ONU: governos devem tomar todas as medidas para proteger saúde de pessoas privadas de liberdade

Horário de visita na prisão de Ngaragba, em Bangui, República Centro-Africana, durante a pandemia de COVID-19. Foto: MINUSCA

Chefes de agências da ONU destacaram na quarta-feira (13) a maior vulnerabilidade à COVID-19 de pessoas privadas de liberdade, pedindo aos governos que tomem “todas as medidas adequadas de saúde pública” para mantê-las protegidas de doenças mortais.

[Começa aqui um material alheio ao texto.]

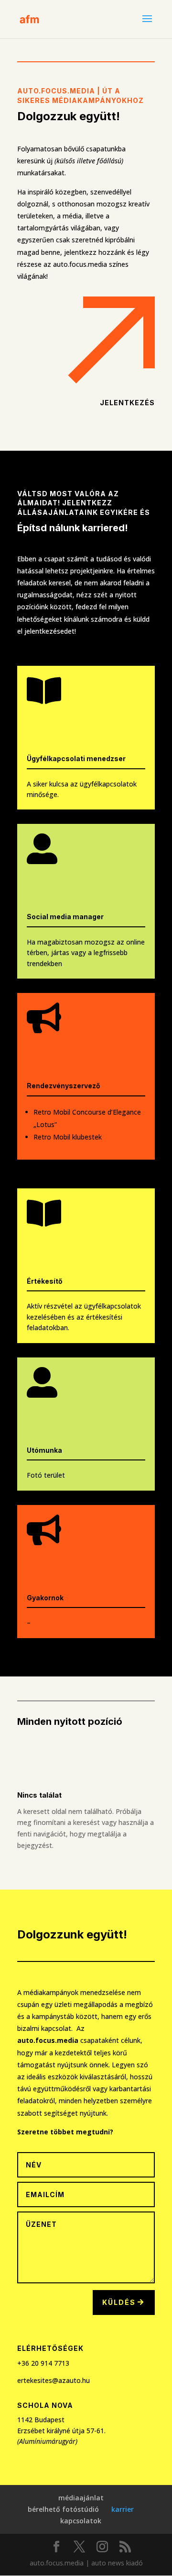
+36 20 (29, 2363)
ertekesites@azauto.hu (53, 2380)
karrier (122, 2509)
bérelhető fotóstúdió (63, 2509)
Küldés (119, 2302)
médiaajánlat (81, 2497)
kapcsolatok (80, 2520)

“Enfatizamos a necessidade de minimizar a ocorrência da doença nesses locais e garantir a adoção de medidas preventivas adequadas para uma abordagem sensível ao gênero e para evitar grandes surtos de COVID-19”, disseram as lideranças de Escritório das Nações Unidas sobre Drogas e Crime (UNODC), Organização Mundial da Saúde (OMS), Escritório do Alto Comissariado das Nações Unidas para os Direitos Humanos (ACNUDH) e Programa Conjunto das Nações Unidas sobre HIV/AIDS (UNAIDS), em comunicado.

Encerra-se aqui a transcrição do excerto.